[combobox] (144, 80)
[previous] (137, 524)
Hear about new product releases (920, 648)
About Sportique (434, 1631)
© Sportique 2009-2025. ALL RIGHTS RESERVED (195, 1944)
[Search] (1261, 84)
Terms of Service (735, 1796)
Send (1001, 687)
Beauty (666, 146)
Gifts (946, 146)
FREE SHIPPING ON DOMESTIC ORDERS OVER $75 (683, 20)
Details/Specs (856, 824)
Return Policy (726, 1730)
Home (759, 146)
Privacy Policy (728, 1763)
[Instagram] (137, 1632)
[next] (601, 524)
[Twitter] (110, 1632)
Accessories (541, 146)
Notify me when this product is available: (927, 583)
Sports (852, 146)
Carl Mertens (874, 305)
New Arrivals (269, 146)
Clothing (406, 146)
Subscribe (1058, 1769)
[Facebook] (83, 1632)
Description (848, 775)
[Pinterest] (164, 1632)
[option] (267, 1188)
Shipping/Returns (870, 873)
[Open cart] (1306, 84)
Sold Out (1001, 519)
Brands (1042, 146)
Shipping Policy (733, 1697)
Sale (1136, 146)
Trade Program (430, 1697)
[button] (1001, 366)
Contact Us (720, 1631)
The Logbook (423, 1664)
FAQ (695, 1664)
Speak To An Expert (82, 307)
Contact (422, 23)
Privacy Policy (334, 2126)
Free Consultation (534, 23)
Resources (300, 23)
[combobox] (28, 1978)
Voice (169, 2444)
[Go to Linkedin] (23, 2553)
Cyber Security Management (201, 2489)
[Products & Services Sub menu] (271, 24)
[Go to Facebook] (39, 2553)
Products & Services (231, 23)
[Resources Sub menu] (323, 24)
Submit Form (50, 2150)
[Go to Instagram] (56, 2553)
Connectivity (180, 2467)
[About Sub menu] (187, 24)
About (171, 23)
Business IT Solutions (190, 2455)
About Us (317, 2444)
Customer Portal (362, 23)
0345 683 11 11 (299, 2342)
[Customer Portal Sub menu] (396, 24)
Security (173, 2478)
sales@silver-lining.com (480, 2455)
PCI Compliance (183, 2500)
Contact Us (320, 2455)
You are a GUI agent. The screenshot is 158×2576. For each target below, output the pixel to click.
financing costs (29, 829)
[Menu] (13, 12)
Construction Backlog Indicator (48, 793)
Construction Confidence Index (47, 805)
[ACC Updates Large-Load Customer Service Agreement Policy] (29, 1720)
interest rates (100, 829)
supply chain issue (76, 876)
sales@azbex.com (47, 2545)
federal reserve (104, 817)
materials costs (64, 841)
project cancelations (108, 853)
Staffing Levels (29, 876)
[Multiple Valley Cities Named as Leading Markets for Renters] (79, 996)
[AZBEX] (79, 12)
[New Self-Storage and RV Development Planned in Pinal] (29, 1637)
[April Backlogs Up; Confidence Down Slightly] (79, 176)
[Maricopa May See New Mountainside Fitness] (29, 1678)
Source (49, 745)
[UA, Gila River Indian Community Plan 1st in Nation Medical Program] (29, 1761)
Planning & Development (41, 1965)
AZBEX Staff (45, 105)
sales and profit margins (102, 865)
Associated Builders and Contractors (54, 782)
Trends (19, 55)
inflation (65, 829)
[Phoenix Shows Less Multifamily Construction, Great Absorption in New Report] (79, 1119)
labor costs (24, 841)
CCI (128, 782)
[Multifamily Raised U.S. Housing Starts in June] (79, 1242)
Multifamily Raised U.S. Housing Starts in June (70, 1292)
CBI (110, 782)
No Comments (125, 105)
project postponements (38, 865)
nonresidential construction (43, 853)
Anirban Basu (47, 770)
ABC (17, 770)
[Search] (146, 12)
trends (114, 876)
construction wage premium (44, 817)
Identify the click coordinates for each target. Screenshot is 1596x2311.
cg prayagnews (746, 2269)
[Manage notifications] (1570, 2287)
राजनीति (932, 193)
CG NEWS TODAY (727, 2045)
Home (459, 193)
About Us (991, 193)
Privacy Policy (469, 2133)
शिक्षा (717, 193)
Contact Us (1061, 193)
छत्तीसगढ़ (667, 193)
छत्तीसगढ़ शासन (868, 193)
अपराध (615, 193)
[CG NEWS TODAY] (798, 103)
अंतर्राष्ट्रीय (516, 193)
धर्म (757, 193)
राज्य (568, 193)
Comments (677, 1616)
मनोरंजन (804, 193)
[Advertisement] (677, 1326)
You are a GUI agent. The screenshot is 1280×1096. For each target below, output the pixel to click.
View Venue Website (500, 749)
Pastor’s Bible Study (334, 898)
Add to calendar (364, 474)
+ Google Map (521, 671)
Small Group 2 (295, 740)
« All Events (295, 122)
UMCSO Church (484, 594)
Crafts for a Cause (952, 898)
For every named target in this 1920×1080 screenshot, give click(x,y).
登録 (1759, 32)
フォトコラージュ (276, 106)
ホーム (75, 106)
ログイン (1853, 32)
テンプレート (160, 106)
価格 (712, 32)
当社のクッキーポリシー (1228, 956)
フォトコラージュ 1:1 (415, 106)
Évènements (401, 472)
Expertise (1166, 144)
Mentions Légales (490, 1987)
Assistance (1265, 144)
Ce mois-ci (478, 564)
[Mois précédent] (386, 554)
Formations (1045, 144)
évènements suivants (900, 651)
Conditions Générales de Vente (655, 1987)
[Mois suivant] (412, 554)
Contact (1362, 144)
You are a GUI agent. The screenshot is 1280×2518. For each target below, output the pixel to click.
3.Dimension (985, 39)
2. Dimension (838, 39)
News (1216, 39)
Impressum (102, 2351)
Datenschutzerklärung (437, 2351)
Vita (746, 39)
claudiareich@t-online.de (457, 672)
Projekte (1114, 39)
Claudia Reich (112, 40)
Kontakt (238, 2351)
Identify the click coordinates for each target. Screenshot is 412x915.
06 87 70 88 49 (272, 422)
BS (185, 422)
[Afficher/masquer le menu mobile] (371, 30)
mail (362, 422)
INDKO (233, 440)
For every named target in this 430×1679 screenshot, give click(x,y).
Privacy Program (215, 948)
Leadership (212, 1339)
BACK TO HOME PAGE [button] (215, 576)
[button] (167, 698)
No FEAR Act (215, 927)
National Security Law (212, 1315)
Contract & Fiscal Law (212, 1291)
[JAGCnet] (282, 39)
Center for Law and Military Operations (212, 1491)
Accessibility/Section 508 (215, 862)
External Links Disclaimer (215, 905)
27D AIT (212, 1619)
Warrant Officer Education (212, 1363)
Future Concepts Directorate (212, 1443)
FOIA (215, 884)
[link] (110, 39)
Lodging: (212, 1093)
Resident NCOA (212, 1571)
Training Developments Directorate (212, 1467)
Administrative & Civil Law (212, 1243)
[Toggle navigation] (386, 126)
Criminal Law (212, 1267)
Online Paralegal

WORK REQUEST>
Reproduce, character for character, only the lines of the preceding data that start at the line with "ABC (17, 770)" and end at the line with "Datenschutzerklärung (437, 2351)", both included.

TASK OUTPUT>
ABC (17, 770)
[Search] (146, 12)
trends (114, 876)
construction wage premium (44, 817)
Identify the click coordinates for each target. Screenshot is 1596x2311.
cg prayagnews (746, 2269)
[Manage notifications] (1570, 2287)
राजनीति (932, 193)
CG NEWS TODAY (727, 2045)
Home (459, 193)
About Us (991, 193)
Privacy Policy (469, 2133)
शिक्षा (717, 193)
Contact Us (1061, 193)
छत्तीसगढ़ (667, 193)
छत्तीसगढ़ शासन (868, 193)
अपराध (615, 193)
[CG NEWS TODAY] (798, 103)
अंतर्राष्ट्रीय (516, 193)
धर्म (757, 193)
राज्य (568, 193)
Comments (677, 1616)
मनोरंजन (804, 193)
[Advertisement] (677, 1326)
You are a GUI agent. The screenshot is 1280×1096. For each target below, output the pixel to click.
View Venue Website (500, 749)
Pastor’s Bible Study (334, 898)
Add to calendar (364, 474)
+ Google Map (521, 671)
Small Group 2 (295, 740)
« All Events (295, 122)
UMCSO Church (484, 594)
Crafts for a Cause (952, 898)
For every named target in this 1920×1080 screenshot, give click(x,y).
登録 (1759, 32)
フォトコラージュ (276, 106)
ホーム (75, 106)
ログイン (1853, 32)
テンプレート (160, 106)
価格 (712, 32)
当社のクッキーポリシー (1228, 956)
フォトコラージュ 1:1 (415, 106)
Évènements (401, 472)
Expertise (1166, 144)
Mentions Légales (490, 1987)
Assistance (1265, 144)
Ce mois-ci (478, 564)
[Mois précédent] (386, 554)
Formations (1045, 144)
évènements suivants (900, 651)
Conditions Générales de Vente (655, 1987)
[Mois suivant] (412, 554)
Contact (1362, 144)
You are a GUI agent. The screenshot is 1280×2518. For each target below, output the pixel to click.
3.Dimension (985, 39)
2. Dimension (838, 39)
News (1216, 39)
Impressum (102, 2351)
Datenschutzerklärung (437, 2351)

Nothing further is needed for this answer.